General information
- Type: Temple
- Location: New Dhrewad village, Devbhoomi Dwarka district, Gujarat, India
- Coordinates: 22°08′58″N 69°04′22″E﻿ / ﻿22.149327°N 69.072777°E

Design and construction
- Designations: ASI State Protected Monument (N-GJ-122)

= Kalika Mata Temple, New Dhrewad =

The Kalika Mata Temple is located at New Dhrewad in Devbhoomi Dwarka district, Gujarat, India.

== Location and history ==
The temple belongs to Maitraka period (7th century). The temple is one of the two ancient temples located near the village, other being Rajal Vejal Mata temple. The temple is inscribed as the Monument of National Importance (N-GJ-122) by the Archaeological Survey of India (ASI).

== Architecture ==
M. A. Dhaky and Nanavati has classified this temple of Vimanakara type due to its shikhara (spire) with neo-Dravidic subtype.
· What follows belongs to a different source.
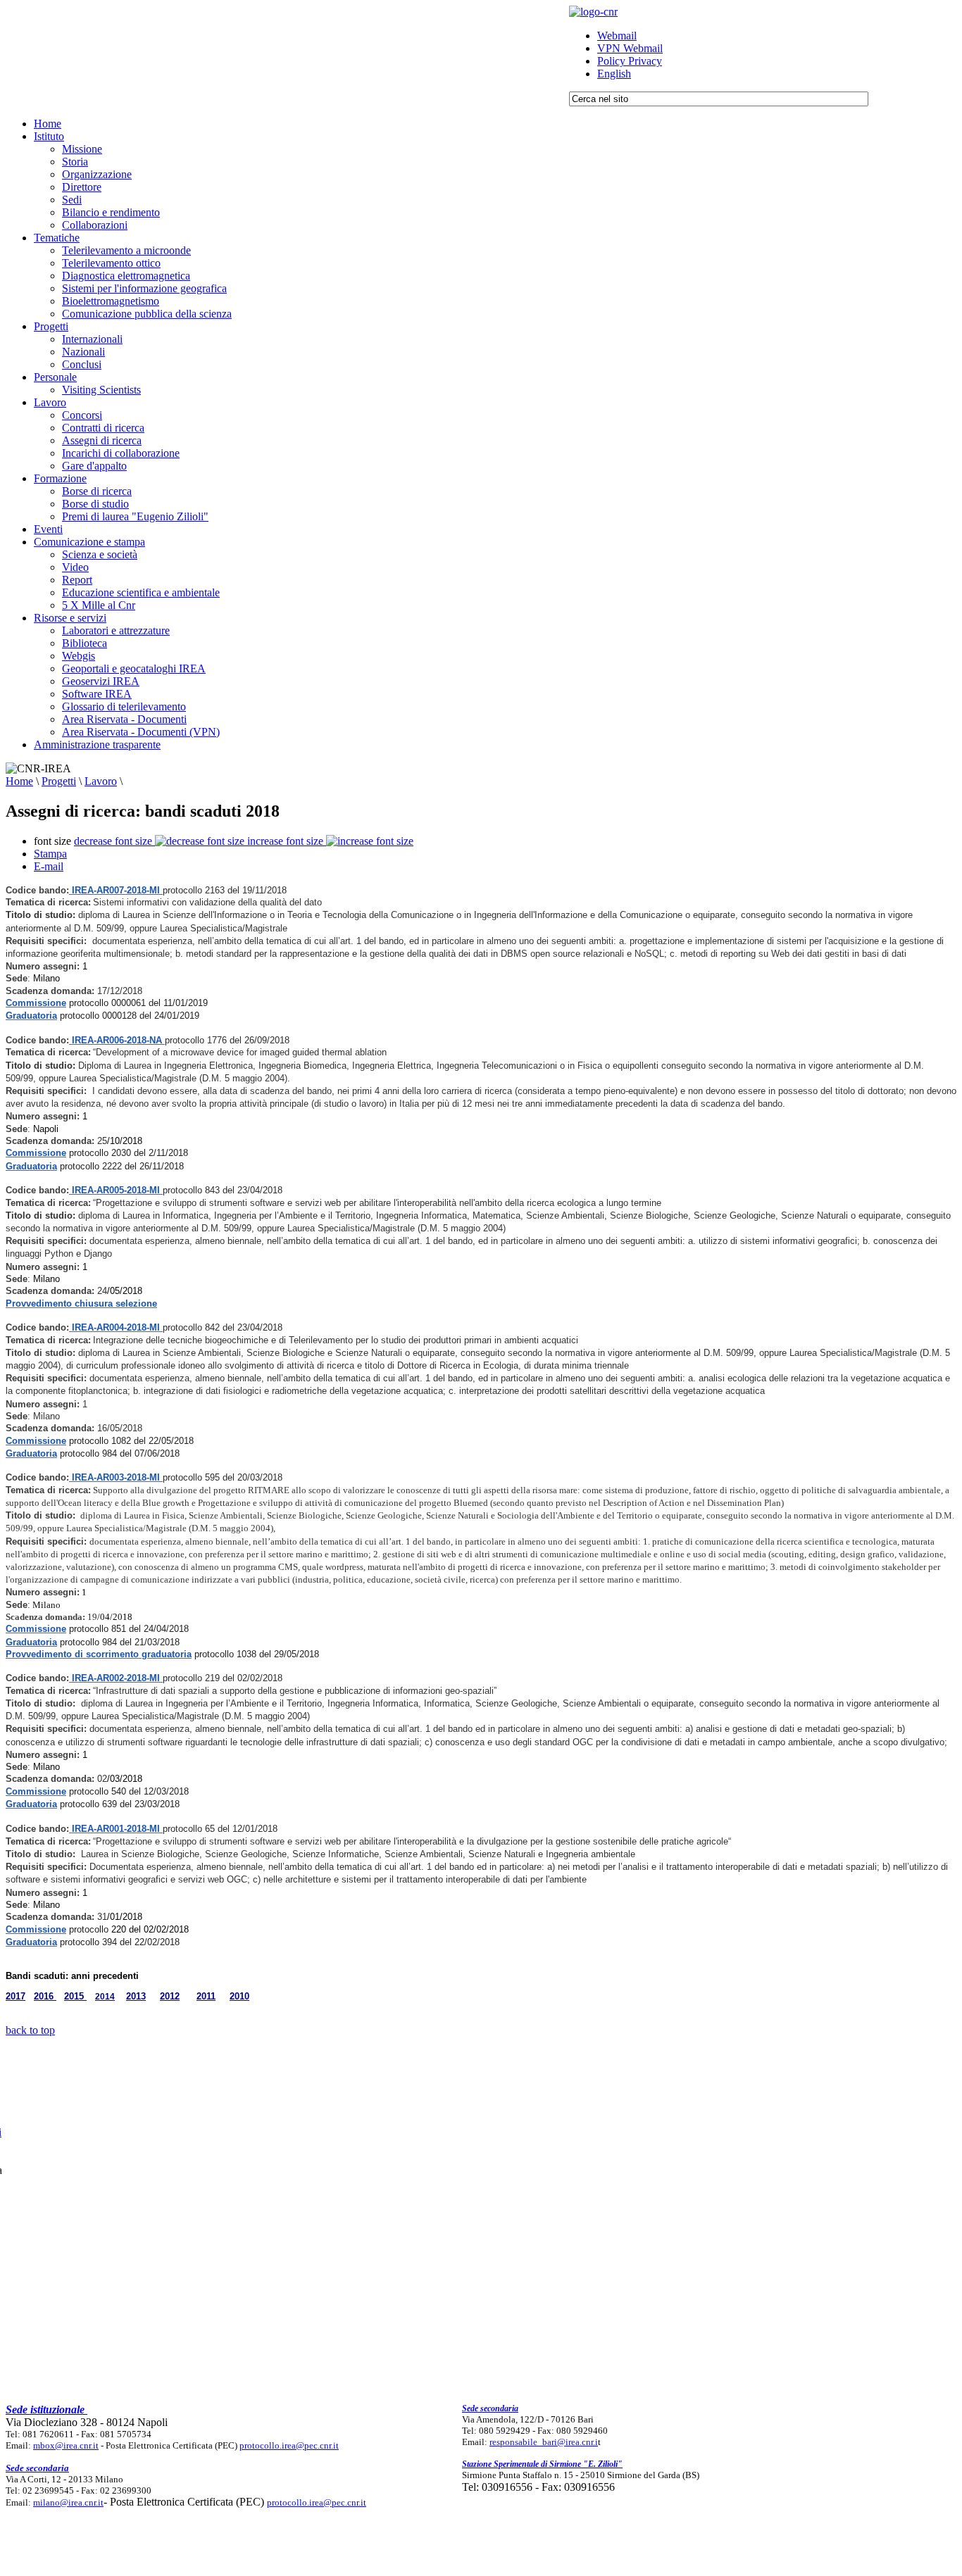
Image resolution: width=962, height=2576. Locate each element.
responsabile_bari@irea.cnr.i (543, 2442)
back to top (30, 2030)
The east-facing temple is a sandhara (sanctuary with an interior ambulatory) type temple with its adhisthana (base) visible at the few places. The sequence of carvings is as follow: large padma (inverted cyma recta), kusuma, vajana ("plank-edge" moulding), kandhara (necking), uttara (beam), urdhvapadma (upper cyma moulding), kapota (roll cornice) and pattika (plain band). Padma is not yet evolved into Kumbha (pot) visible in future Nagara class temples and kumuda are very large and not yet evolved in kalasha (urn).

The square cella has plain walls crowned with an urdhvapadma with dog tongue carvings and a kapota. The shikhara superstructure has five tiers, each having chandrashala carvings in decreasing numbers from five to one. The last tier is flanked by half dormers. It is crowned by an amlasaraka ("corrugated wheel" just below the finial) and a kalasha which may be added later. There is no deity inside the cella. There are some idols placed inside now.

The mandapa hall is closed from sides with plain walls. There is a window at the centre with a dandachadya (corrugated hood) and surasenaka (trefoil chaitya dormer) above it. A band of "rafter’s ends" and a kapota runs on the top area of the walls. There are four bhadraka (square pillar with recesses) type pillars in the centre. The mukhamandapa (entry porch) seems later addition.